=== Section Start ===

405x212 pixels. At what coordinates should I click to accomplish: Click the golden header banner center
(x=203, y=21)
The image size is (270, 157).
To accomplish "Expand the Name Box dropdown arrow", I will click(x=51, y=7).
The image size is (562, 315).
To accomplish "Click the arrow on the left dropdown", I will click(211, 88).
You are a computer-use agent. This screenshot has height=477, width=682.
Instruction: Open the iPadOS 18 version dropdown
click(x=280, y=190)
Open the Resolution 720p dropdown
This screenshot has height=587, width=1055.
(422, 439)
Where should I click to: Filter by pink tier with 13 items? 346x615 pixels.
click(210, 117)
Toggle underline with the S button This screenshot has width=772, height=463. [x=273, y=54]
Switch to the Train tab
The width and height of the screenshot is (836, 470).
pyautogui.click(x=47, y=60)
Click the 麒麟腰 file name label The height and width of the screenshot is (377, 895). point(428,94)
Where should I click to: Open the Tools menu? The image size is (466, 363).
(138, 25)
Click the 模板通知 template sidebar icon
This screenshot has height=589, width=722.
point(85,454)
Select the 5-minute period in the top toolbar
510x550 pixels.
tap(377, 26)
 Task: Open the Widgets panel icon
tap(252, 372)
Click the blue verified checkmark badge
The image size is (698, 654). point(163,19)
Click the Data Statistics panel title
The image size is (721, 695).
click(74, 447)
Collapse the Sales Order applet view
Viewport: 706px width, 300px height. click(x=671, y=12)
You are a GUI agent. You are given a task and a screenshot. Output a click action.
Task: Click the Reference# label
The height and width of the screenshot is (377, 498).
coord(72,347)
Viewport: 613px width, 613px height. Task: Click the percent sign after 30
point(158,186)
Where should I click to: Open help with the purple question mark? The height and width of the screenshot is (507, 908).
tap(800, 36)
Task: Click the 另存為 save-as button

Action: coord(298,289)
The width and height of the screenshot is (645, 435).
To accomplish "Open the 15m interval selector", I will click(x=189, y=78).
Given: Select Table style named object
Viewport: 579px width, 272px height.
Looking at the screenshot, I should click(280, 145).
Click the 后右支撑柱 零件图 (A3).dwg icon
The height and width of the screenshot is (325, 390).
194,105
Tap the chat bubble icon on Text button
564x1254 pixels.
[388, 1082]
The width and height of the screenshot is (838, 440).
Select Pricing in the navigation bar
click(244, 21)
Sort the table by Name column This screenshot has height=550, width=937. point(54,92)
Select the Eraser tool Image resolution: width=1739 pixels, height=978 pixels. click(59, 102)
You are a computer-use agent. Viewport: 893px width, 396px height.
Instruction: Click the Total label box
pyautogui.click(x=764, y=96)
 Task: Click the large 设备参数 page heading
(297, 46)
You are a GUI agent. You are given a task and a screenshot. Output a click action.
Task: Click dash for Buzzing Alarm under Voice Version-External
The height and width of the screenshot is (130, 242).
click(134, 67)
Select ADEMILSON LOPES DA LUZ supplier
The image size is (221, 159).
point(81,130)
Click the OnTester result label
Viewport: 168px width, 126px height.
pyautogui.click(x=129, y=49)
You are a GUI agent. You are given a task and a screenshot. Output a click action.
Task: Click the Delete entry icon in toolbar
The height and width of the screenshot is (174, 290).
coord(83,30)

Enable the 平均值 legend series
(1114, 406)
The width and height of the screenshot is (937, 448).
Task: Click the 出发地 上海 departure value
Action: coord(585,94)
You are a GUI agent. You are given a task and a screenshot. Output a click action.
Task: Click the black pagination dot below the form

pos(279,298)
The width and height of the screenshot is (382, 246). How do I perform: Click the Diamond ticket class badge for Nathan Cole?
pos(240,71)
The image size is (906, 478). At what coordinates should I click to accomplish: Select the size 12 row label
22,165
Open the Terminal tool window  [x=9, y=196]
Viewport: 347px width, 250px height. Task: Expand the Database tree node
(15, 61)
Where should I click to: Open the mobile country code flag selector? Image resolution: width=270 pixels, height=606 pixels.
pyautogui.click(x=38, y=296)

=== Section End ===

## TASK INSTRUCTIONS
Extract exactly the lines between the line containing "Where should I click to: Open the mobile" and the end of the data, including both.

## OUTPUT FOR THIS EXERCISE
Where should I click to: Open the mobile country code flag selector? Image resolution: width=270 pixels, height=606 pixels.
pyautogui.click(x=38, y=296)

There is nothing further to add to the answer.